Une première solution serait de transposer certaines images. C’est ce qu’a souligné Justine Saint-Lô en répondant à la question « comment dessiner le vin ? » : « Vous pouvez imaginer, car Fleur a une manière assez métaphorique de parler du vin ».
Et pour cause : tout au long de la conférence, la scénariste de Pur jus a multiplié les tropes pour décrire les vins servis. Évoquant la photosynthèse, elle emploie par exemple une métaphore empruntée à l’alchimie : « transformer du plomb en or, c’est juste convertir du soleil en sucre ».
De belles images qui donnent de beaux dessins. Mais ce n’est pas tout : pour dessiner le vin, il faut dessiner la vigne.
On sait que les planches des Ignorants sont pleines de pampres, mais n’est-ce pas un peu ennuyeux à faire ? Quand on l’interroge, Etienne Davodeau répond qu’ « [il] y a deux vignes : la vigne d’été et la vigne d’hiver, qui sont complétement antinomiques graphiquement. La vigne d’hiver, c’est le truc noueux, noir, austère.
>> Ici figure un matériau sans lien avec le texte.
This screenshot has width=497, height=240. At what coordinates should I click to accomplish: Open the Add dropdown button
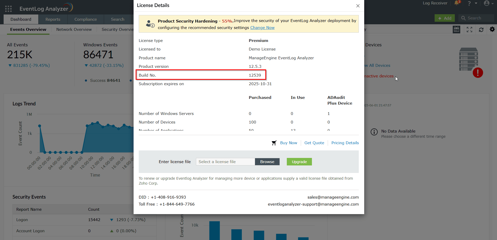pyautogui.click(x=444, y=18)
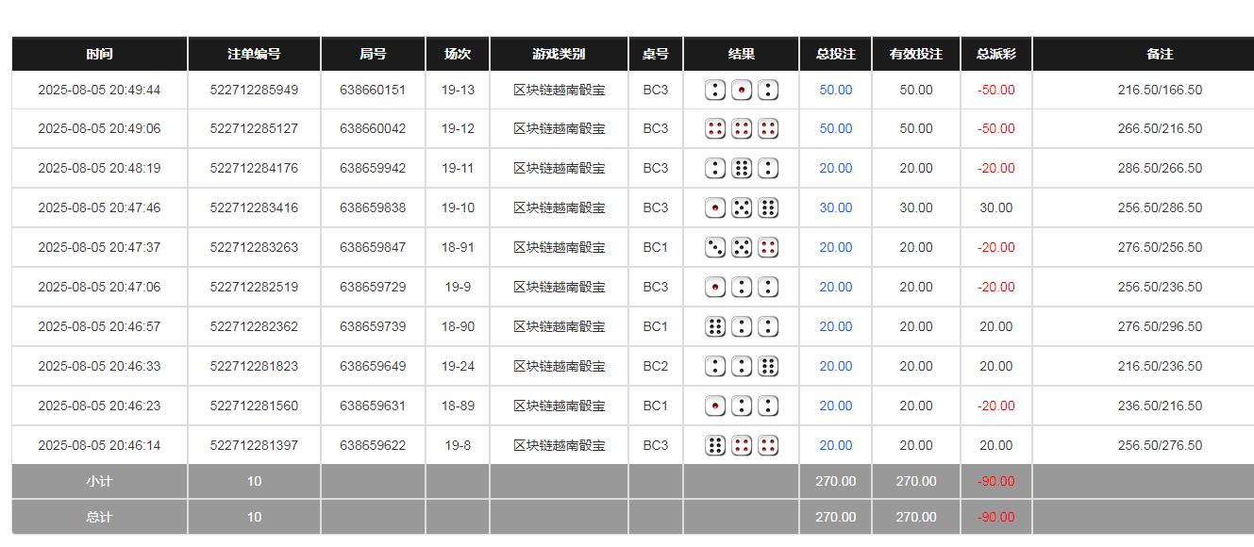Click the dice icons for bet 522712285127
This screenshot has height=547, width=1254.
point(741,128)
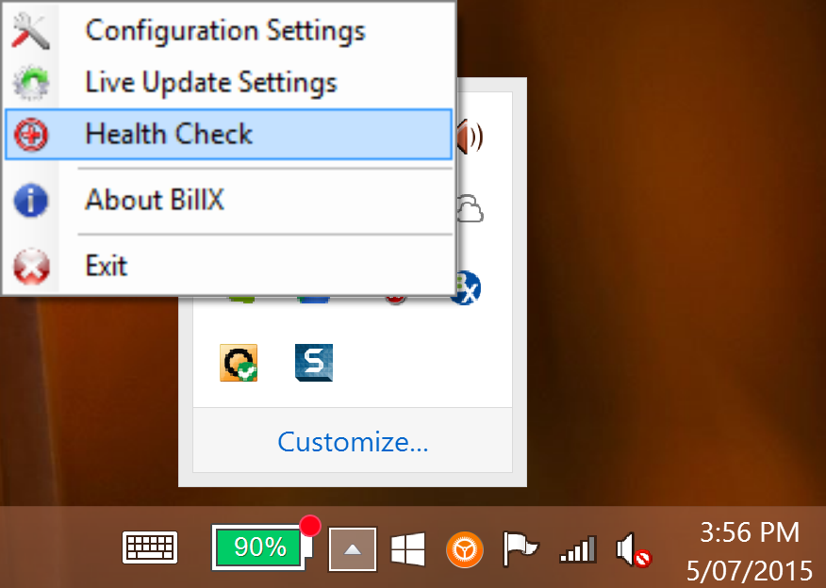Click the wrench and screwdriver configuration icon
Viewport: 826px width, 588px height.
(30, 31)
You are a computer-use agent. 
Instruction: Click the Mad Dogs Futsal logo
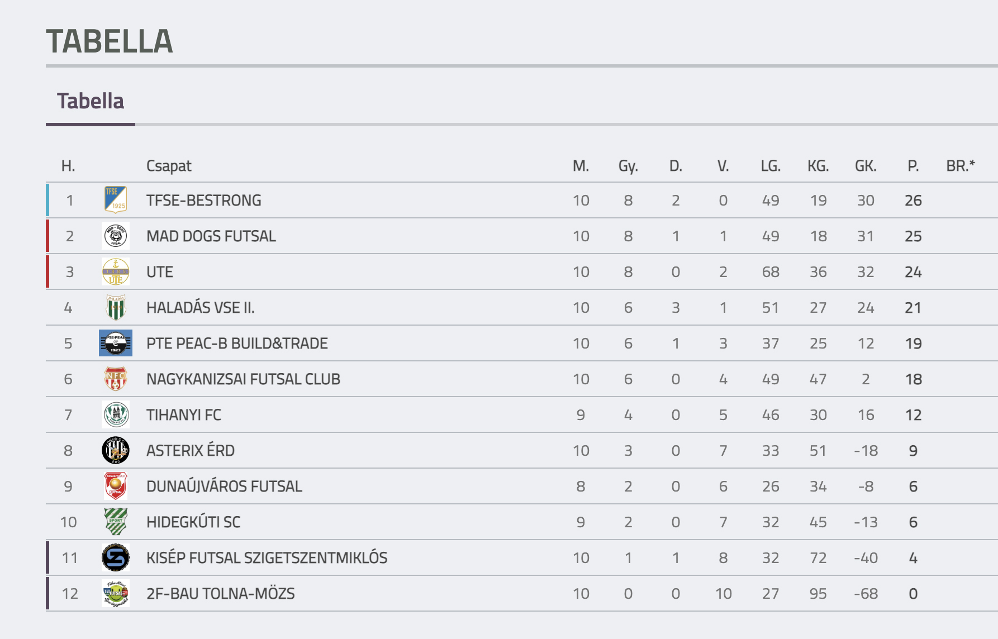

Et puis la vigne d’été, c’est très joyeux, très vif, donc c’est très amusant à dessiner. Et puis aussi, quand on est dans des coteaux, ça souligne des reliefs, donc c’est très sensuel, car la vigne caresse les courbes du paysage. Donc à dessiner, c’est très amusant ! Ce sont des expériences qui mobilisent beaucoup ».
Dessiner la vigne comme dessiner le vin n’ennuient jamais. Après une telle conférence, on sort pleins de nouvelles connaissances sur la biodynamie, les labels, les différentes étapes de la production… Mais surtout : on se dit que la bande dessinée n’a pas fini de raconter le quotidien des vignerons.